OK,
the title above is a bit of a mis-direction. My grandfather did not know Wild
Bill Hickok. But he may have heard about him while he was growing up in Kansas.
Edwin
Miller was born in Manhattan, Riley County, Kansas on 17 February 1870. His
parents, Isaac and Alice Miller had migrated to the area from Indiana, initially
by wagon train, in 1866. They settled on bottom lands of the Big Blue River in
June 1868, having stopped for a year or so in Westfield, Illinois, where their
first child was born. The railroad had just reached the Manhattan area bringing
with it farmers and business people looking for new opportunities. Their
original homestead probably lies under Tuttle Creek Lake,
formed after the Big Blue River was damned for the purpose of flood control in
1951.
The
Atchison, Topeka & Santa Fé Railway, Union Pacific Railway and Kansas
Pacific Railway were prime factors in the expansion of settlement in the
western US. Several sites along the Kansas section became centres for the
distribution of goods and services, including the burgeoning cattle industry of
Oklahoma and Texas.
The
Kansas Pacific main line shown on an 1869 map highlighting locations of the
towns of Manhattan and Abilene. The thickened portion along the line indicates
the extent of the land grants available to settlers. At the time of the map,
the line extended only as far as western Kansas (section in green). The
extension to the Colorado Territory (section in red) was completed the
following year. (retreived from the Kansas Pacific
Railway Wikipedia website 12 December 2017)
1873
Map of Chisholm Trail with subsidiary trails in Texas (retrieved from Wikipedia
Commons
on 12 December 2017) completed
the following year.
(retrieved from the Kansas Pacific
Railway Wikipedia website 12 December 2017
|
To
get back to Wild Bill and my grandfather – James Butler (“Wild Bill”) Hickok
succeeded Thomas James Smith as Abilene’s Police Chief.
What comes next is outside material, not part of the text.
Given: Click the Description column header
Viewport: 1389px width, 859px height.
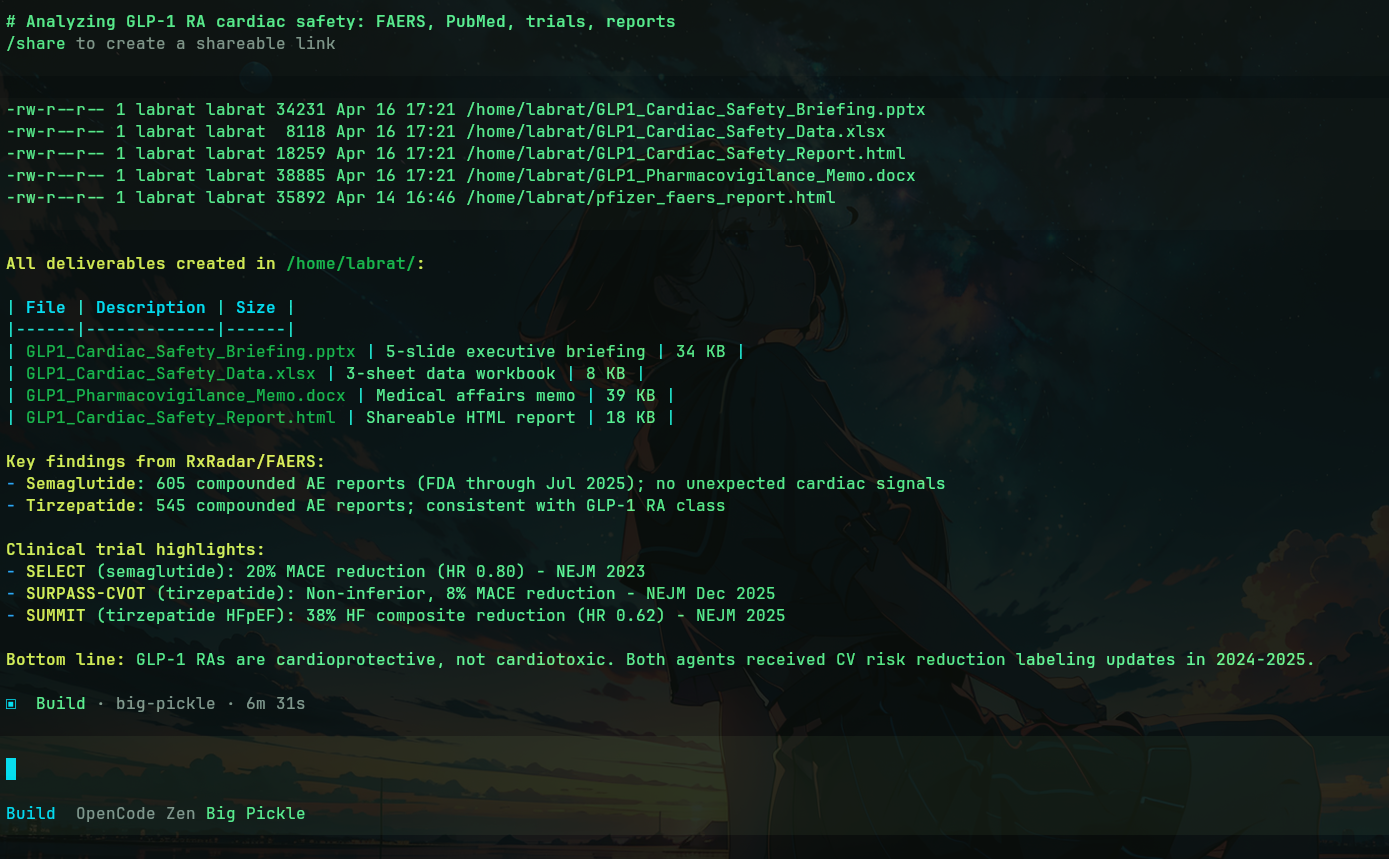Looking at the screenshot, I should (x=150, y=308).
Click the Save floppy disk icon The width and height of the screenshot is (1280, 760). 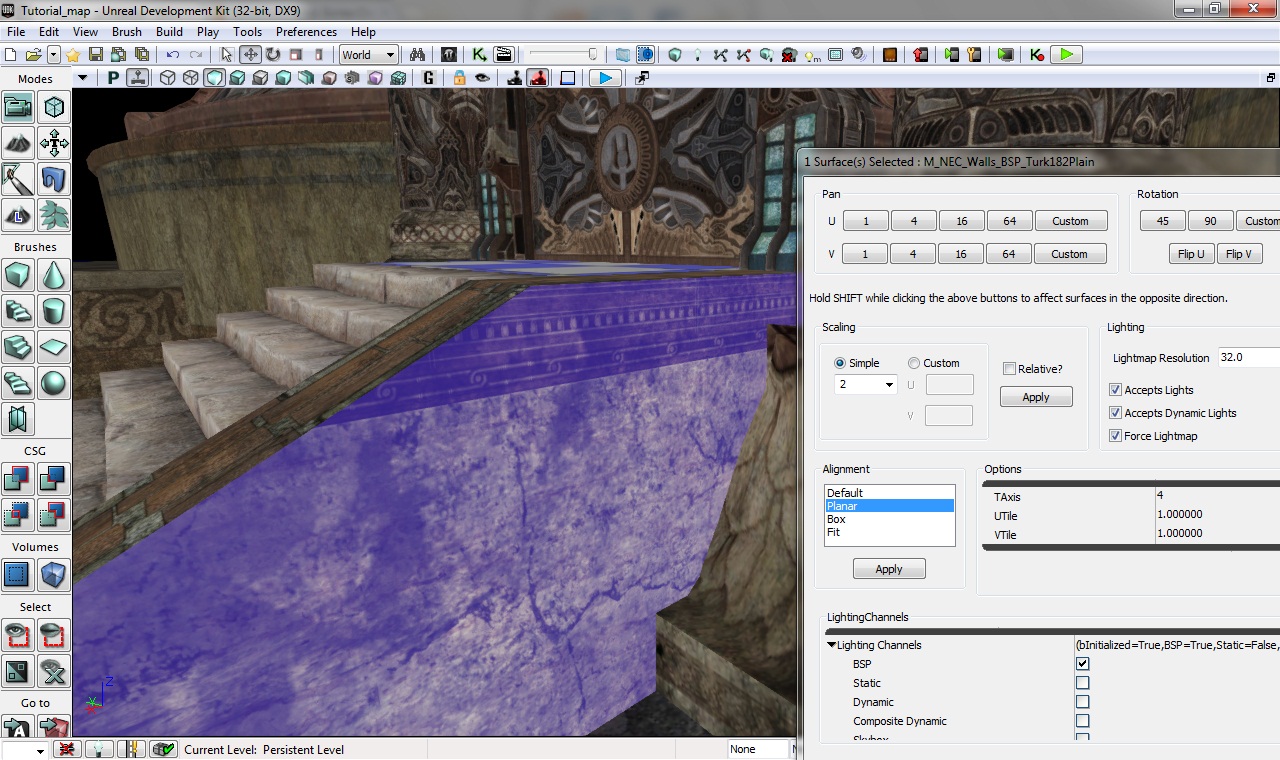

The city was one of
many centres established following the introduction of the railroads into the
region, in particular for the sale of cattle. Among some of the more notorious
others in Kansas were Caldwell, Dodge
City, Ellsworth, Newton and Wichita. Abilene was a lawless place until
Smith’s appointment on 4 June 1870. Among his actions, he sternly enforced the
town bylaw prohibiting the carrying of guns and clamped down on men, mainly
drovers, who wanted to let off steam after a long ride on the cattle trail. Dance
hall girls were restricted to locations south of the railroad tracks (the
Devil’s Addition). Smith was killed trying to arrest accused murderers and
outlaws Andrew McConnell and Moses Miles on 2 November 1870. Hickok was a
reputed and fearsome gunfighter. He lasted until December 1871 and ended with
the shooting of saloon owner Phil Coe and the death of Deputy Marshall Mike
Williams.
Manhattan
is only about 40 miles from Abilene. It is certainly probable that the Miller
family heard about the goings-on in Abilene and the gunplay that was rampant
there and in other towns. The Miller family farmed in Riley County until 1893
when they left to homestead in Oklahoma. Young Edwin may have grown up hearing
such names as Bat Masterton, Clay Allison, Doc Holliday, Jesse James, John Wesley Hardin or Wyatt Earp. All were in
Kansas during the 1870s and 80s.
Photo
of a train of covered wagons, oxen and men on horseback setting our from Manhattan,
Kansas about 1860 (retrieved from Kansas Historical Society website 8 December
2017)
I
wonder if my grandfather knew about these larger-than-life men living at the
time he was growing up. It’s curious to me now that he grew up in a time and
place not far removed from where the likes of Wild Bill Hickok lived out part
of his life. Looking back on my experiences with my grandfather, I never
connected him or his family with the Old West that I saw on TV many years
later. Of course, at the time I did not know where he came from and could not
appreciate the time period in which he was raised.
Did
he play “Cowboys and Indians” the way my friends and I did when we were young
in the 195s.? Did he give any thought to their lifestyles or attitudes? Or was
the idea of people carrying guns and causing havoc part of normal life? Or was
he too busy helping out on the home farm and exploits of the gunslingers never
really impacted rural communities such as Manhattan, Kansas?
Did
Edwin Miller ever hear about Wild Bill Hickok? I really have no idea. I would
like to think he did, if only through reports in the local newspapers. I hope
he did not think of such men as heroes though. Most of them, other than perhaps
Thomas James Smith certainly were not!